Waiting is a systematic tool of cruelty. I become a bit less human every time I wait at a red light when I can clearly see that there are no cars. So I cross with a skip in my step. I feel like a gladiator who just won his fight against dehumanization, and each time I wonder whether behind their stares of disapproval, people standing on both sides of the road, waiting, are in reality very impressed.

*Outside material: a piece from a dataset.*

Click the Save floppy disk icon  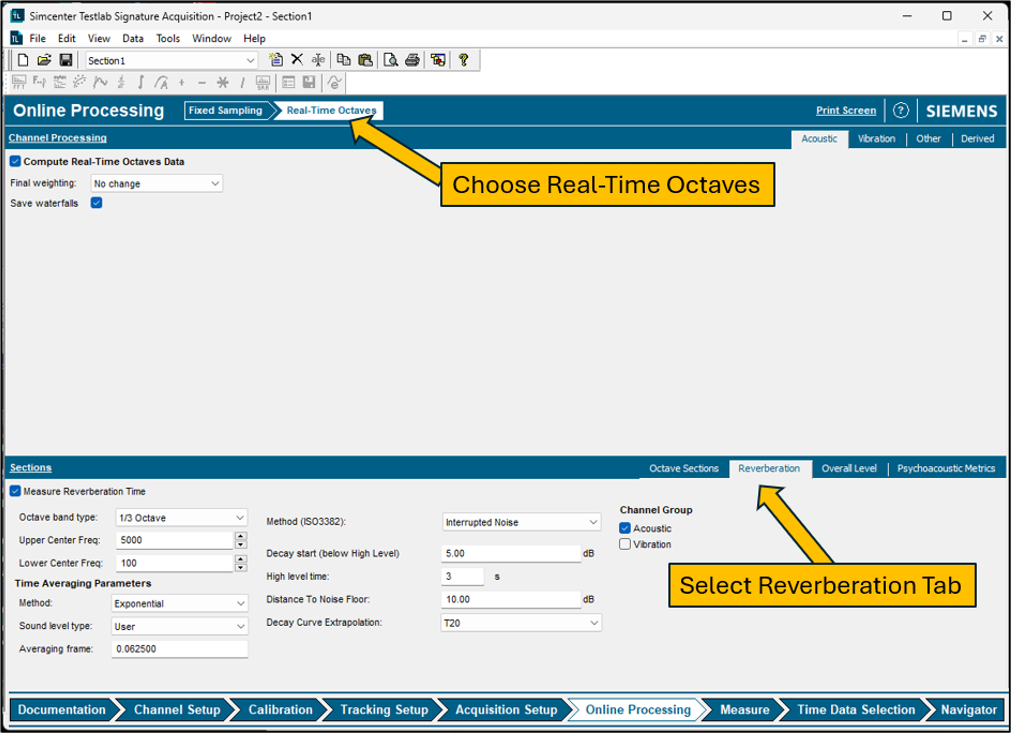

“In Germany, we don’t do things this way. You have to learn that, if you want to live here”. Learn won’t you? Learn the impossible language, learn how not to offend anyone, and learn your place. Learn not to seem entitled or ungrateful. Smile and say thank you. Be the poster refugee for Germany’s Willkommenskultur.*

But the psychiatrist says “this 7 year old child is at the moment incapable of learning.” After a year of waiting for his parents and brother to join from Yarmouk, he lost his focus. “Mrs. X, stop asking about your residency process! You should be grateful that meanwhile, you and your grandson get to live here in safety,” they say. And I wonder whether this room full of social workers and educators have ever heard of survivor’s guilt. Have they ever survived anything?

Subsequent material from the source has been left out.